This approach has real utility and real limits. The utility: you can prototype a classification system in hours rather than weeks. No training data collection. No model training. No GPU time. The limits: accuracy is lower than a fine-tuned supervised model, the model has no knowledge of your specific environment, and prompt engineering becomes a critical skill that is harder to systematize than training data curation.

For threat report triage -- classifying incoming reports by relevance, severity, or threat category -- zero-shot classification is a reasonable production approach. For high-stakes detection decisions, it is a prototyping tool, not a production system.

Prompt Design for Security Classification

The quality of zero-shot classification depends heavily on how you frame the task. Vague labels produce vague results. Specific, descriptive labels produce better classification. "Malicious" vs. "benign" is a poor framing. "This text describes an attacker using stolen credentials to access a system they are not authorized to use" vs. "This text describes routine system administration activity" is a better framing.

Include domain context in the prompt. A generic language model does not know that certutil -urlcache is suspicious. If your classification depends on domain-specific knowledge, provide that knowledge in the prompt or switch to a fine-tuned model that has it.

Building a Detection Pipeline

Individual models are components. A detection pipeline is the system that turns raw telemetry into analyst-ready alerts. The pipeline has six stages, and failure at any stage defeats the entire system.

Fig. 03 -- ML detection pipeline architecture

The six-stage detection pipeline. Stages 1-4 are automated. Stage 5 is human. Stage 6 closes the loop -- analyst dispositions become training data for the next model iteration. Without stage 6, the pipeline degrades over time.

Stage 1: Data ingestion. Normalize heterogeneous log formats into a common schema. Align timestamps across sources. Deduplicate events that appear in multiple collection paths. This is plumbing work. It is also where most pipeline failures originate. A model trained on one timestamp format and fed another will produce garbage.

Stage 2: Feature extraction. Transform normalized events into feature vectors. This is the stage where your domain expertise lives. Precompute expensive features (rolling averages, peer group statistics) in batch. Compute cheap features (entropy, length, time-of-day) in real time.

Stage 3: Model inference. Run feature vectors through trained models. In production, this means serving models via TensorFlow Serving, TorchServe, or a simpler Flask/FastAPI wrapper. Latency matters here: if inference takes longer than your ingestion rate, you build a backlog. For most security ML workloads, inference is fast enough that a single GPU or even a CPU serves adequately.

Records supplied

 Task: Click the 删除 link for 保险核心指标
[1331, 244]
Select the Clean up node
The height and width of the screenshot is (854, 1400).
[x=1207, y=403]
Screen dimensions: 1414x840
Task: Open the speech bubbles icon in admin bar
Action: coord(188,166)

Instructions
A. In the passage on ML detection pipelines, which stage is named as the place where most pipeline failures start?
B. Quote the passage on ML detection pipelines word for word, starting at "Stage 1: Data" and stopping after "in real time.".
C. Extend the passage on ML detection pipelines, picking up right after its last sentence.

Outputs for the tasks
A. Stage 1, data ingestion.

B.
Stage 1: Data ingestion. Normalize heterogeneous log formats into a common schema. Align timestamps across sources. Deduplicate events that appear in multiple collection paths. This is plumbing work. It is also where most pipeline failures originate. A model trained on one timestamp format and fed another will produce garbage.

Stage 2: Feature extraction. Transform normalized events into feature vectors. This is the stage where your domain expertise lives. Precompute expensive features (rolling averages, peer group statistics) in batch. Compute cheap features (entropy, length, time-of-day) in real time.

C.
Stage 4: Alert generation. Apply thresholds to model output, enrich with contextual data (asset criticality, user role, historical alert frequency for this entity), deduplicate, and generate tickets. This stage is where the precision/recall tradeoff becomes concrete.

Stage 5: Analyst review. A human looks at the alert and decides: true positive, false positive, or needs further investigation. This is not optional. ML without human review is an alarm system with no one listening.

Stage 6: Feedback loop. Analyst dispositions flow back into the pipeline. True positives confirm the model is working and can become supervised training examples. False positives identify where the model is noisy and where thresholds or features need adjustment. Without this stage, your pipeline is a static artifact that will degrade as the environment changes.

False Positive Management

This is where most security ML projects die. Not because the model is inaccurate in a statistical sense, but because the operational cost of false positives exceeds the analyst capacity to handle them.

Consider the arithmetic. Your environment generates 10 million security-relevant events per day. Your model has a 99% true negative rate and a 95% true positive rate. Those sound like excellent numbers. They are not. A 1% false positive rate on 10 million events is 100,000 false alerts per day. Even if you only surface the highest-confidence ones, you are burying your SOC.

The denominator problem is fundamental to security ML. In any real environment, the base rate of genuinely malicious activity is extremely low relative to total event volume. Even a very good model produces more false positives than true positives in absolute numbers because the class distribution is so skewed.

Remember: A 99% accurate model on a dataset where 0.01% of events are malicious produces 100 false positives for every true positive. Precision -- the fraction of alerts that are true positives -- is the metric that determines whether your SOC can operate. Accuracy is nearly meaningless for security classification at scale.

The practical mitigations are layered:

Threshold tuning per entity class. Do not use one threshold for all hosts. Servers, workstations, and infrastructure appliances have different baseline volatility. A threshold that works for servers will flood you with false positives from workstations.

Multi-signal correlation. Require anomalies in multiple independent signals before alerting. A single anomalous DNS query is noise. An anomalous DNS query from a host that also had an anomalous authentication event and an unusual process execution in the same window is signal.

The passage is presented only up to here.